== Segment start ==

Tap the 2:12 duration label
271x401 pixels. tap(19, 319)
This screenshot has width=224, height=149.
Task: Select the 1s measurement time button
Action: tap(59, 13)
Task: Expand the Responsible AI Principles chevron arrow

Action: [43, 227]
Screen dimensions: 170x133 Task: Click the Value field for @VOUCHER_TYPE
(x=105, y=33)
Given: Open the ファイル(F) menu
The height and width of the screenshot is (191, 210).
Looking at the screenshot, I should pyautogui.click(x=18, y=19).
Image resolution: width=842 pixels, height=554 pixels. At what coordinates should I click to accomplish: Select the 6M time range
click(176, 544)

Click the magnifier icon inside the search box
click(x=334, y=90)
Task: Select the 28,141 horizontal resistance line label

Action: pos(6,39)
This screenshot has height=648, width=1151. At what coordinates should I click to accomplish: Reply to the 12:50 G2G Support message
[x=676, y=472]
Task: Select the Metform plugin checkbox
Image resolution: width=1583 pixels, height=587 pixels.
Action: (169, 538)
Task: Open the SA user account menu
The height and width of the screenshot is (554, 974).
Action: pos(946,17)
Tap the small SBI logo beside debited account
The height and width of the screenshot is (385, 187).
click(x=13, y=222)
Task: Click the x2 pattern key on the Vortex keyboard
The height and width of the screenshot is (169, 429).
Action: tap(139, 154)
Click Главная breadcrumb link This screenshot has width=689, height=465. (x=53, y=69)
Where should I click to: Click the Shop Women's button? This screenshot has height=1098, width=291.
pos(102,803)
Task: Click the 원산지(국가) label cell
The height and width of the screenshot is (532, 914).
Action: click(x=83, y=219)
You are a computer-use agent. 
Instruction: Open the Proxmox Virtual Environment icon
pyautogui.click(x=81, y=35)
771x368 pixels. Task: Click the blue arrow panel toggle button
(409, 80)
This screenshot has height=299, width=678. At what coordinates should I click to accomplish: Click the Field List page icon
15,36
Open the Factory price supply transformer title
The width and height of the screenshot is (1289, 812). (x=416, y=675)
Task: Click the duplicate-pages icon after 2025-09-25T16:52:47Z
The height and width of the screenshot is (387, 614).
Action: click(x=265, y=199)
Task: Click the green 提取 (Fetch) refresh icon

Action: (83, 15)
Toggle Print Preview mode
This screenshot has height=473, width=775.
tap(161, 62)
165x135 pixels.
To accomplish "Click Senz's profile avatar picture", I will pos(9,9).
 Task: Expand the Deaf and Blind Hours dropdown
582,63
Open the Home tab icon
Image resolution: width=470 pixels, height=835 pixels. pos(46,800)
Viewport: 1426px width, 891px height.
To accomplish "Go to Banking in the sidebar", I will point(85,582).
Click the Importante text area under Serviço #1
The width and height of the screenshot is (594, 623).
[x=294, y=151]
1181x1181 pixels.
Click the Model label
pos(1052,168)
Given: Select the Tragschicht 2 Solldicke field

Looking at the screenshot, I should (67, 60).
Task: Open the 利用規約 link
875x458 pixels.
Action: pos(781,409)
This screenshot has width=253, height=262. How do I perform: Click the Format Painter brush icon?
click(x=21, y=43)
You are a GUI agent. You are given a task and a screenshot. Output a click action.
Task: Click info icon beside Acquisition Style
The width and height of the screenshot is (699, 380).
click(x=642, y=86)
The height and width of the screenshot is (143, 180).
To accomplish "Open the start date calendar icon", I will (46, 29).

== Segment end ==

EXERCISE DIRECTIONS:
The lines above that hold the word "link" should be found and copied out.

TASK ANSWER:
Click Главная breadcrumb link This screenshot has width=689, height=465. (x=53, y=69)
Task: Open the 利用規約 link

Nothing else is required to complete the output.